Reputation: 35928
I have two large tables. Both containing around 17M rows each. They should have same exact number of rows but I am finding that the counts are different by 343. I want to find out where the counts are different. Tables look like this:
Table A
ID | color
---| ---------
1 | red
1 | green
1 | blue
2 | white
3 | black
3 | red
Tabls B
ID | sale_dates
---| ----------
1 | 2020-10-01
1 | 2020-01-10
2 | 2018-01-09
3 | 2017-08-08
Based on above I would like an output like below:
ID | Table A | Table B | Difference
---| --------| --------| ----------
1 | 5 | 2 | 3
2 | 1 | 1 | 0
3 | 2 | 1 | 1
Or even only find out the ones where the difference is not 0
Upvotes: 0
Views: 172
Reputation: 1269563
This is a tweak on Nick's answer.
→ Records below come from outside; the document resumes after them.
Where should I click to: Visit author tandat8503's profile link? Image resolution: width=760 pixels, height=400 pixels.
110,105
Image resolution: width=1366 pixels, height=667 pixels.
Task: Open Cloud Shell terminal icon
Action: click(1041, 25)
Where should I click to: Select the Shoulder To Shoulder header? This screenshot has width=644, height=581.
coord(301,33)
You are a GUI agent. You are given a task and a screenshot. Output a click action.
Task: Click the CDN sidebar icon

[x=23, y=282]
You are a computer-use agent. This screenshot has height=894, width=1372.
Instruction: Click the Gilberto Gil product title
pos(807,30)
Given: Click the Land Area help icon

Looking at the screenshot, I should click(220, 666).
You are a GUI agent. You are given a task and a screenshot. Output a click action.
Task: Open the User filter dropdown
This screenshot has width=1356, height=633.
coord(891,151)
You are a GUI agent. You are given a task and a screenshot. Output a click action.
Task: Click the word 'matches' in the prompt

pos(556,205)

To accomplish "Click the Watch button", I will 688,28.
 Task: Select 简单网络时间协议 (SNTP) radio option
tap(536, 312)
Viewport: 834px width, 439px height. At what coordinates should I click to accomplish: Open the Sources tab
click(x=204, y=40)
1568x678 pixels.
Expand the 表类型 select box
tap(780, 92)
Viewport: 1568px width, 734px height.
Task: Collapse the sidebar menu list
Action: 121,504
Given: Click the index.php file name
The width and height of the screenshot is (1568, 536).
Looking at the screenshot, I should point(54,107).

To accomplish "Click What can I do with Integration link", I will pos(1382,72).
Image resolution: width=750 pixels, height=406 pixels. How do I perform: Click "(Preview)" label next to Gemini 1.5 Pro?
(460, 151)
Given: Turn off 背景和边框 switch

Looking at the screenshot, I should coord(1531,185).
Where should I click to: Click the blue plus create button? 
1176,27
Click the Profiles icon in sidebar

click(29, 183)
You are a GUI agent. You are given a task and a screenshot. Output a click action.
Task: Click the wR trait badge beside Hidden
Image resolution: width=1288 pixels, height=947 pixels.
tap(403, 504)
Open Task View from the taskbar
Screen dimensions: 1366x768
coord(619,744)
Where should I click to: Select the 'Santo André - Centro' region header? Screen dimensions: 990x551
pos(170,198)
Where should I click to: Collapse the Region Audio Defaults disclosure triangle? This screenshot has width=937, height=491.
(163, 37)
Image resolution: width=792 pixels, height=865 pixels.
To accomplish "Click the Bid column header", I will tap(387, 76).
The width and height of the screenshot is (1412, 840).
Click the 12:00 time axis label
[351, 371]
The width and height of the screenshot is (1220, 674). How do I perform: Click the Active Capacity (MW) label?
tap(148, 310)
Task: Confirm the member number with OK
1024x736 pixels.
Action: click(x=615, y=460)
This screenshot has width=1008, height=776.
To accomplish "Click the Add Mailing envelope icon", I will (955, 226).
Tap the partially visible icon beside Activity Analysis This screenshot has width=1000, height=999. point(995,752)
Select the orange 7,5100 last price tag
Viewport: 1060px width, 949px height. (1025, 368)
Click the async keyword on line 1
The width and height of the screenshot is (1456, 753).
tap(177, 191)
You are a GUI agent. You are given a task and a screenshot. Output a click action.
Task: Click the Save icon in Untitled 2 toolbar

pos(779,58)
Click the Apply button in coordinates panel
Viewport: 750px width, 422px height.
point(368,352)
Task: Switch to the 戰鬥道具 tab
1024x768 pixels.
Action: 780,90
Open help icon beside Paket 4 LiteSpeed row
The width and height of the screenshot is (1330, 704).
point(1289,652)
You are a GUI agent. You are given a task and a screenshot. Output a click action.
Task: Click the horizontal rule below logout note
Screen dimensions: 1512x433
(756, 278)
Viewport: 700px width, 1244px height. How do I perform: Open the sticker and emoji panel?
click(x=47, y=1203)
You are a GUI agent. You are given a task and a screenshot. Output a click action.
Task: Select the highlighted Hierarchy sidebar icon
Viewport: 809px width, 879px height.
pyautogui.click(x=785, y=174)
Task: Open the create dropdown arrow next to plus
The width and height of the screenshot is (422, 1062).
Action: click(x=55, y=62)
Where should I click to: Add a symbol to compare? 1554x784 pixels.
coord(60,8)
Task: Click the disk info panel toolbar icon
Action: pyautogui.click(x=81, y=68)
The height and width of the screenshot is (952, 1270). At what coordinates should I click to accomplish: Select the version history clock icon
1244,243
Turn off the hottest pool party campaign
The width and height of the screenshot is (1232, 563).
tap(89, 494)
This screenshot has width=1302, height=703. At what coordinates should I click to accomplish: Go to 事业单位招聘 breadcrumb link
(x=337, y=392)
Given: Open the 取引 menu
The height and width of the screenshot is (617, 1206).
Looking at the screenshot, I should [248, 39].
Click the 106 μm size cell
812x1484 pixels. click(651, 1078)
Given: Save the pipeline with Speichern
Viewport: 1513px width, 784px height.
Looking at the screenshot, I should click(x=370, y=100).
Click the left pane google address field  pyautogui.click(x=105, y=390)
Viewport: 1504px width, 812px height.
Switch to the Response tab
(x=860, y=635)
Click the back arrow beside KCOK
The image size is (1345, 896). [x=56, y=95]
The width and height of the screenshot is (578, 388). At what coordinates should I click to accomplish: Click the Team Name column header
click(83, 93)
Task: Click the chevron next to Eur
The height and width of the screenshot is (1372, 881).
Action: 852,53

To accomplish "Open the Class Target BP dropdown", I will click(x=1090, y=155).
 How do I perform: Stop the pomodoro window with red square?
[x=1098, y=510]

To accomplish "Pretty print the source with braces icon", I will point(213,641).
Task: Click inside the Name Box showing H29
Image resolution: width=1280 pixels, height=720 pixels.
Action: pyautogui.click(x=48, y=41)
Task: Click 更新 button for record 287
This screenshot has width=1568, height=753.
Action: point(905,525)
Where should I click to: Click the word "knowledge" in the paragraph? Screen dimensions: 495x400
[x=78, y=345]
I think a full join
is very important in this type of situation, because it is possible that some ids are missing from one table or the other:
SELECT ID, a.cnt, b.cnt,
(COALESCE(a.cnt, 0) - COALESCE(b.cnt, 0)) as difference
FROM (SELECT UPPER(ID) as id, COUNT(*) AS cnt
FROM A
GROUP BY UPPER(ID)
) A FULL JOIN
(SELECT UPPER(ID) as id, COUNT(*) AS cnt
FROM B
GROUP BY UPPER(ID)
) B
USING (ID)
ORDER BY difference DESC;
Add:
WHERE COALESCE(a.cnt, 0) <> COALESCE(b.cnt)
if you only want ids where the counts are not the same.
Upvotes: 1
Reputation: 147146
If the two tables will always have the same set of ID
values, you can just JOIN
two derived tables of COUNT(*)
values to get your desired output:
SELECT A.ID,
"Table A",
"Table B",
"Table A" - "Table B" AS Difference
FROM (
SELECT ID, COUNT(*) AS "Table A"
FROM A
GROUP BY ID
) A
JOIN (
SELECT ID, COUNT(*) AS "Table B"
FROM B
GROUP BY ID
) B ON A.ID = B.ID
ORDER BY A.ID
Output:
id Table A Table B difference
1 3 2 1
2 1 1 0
3 2 1 1
If you only want the ID
values which have a non-zero difference, add
WHERE "Table A" - "Table B" > 0
before the ORDER BY
clause.
Upvotes: 3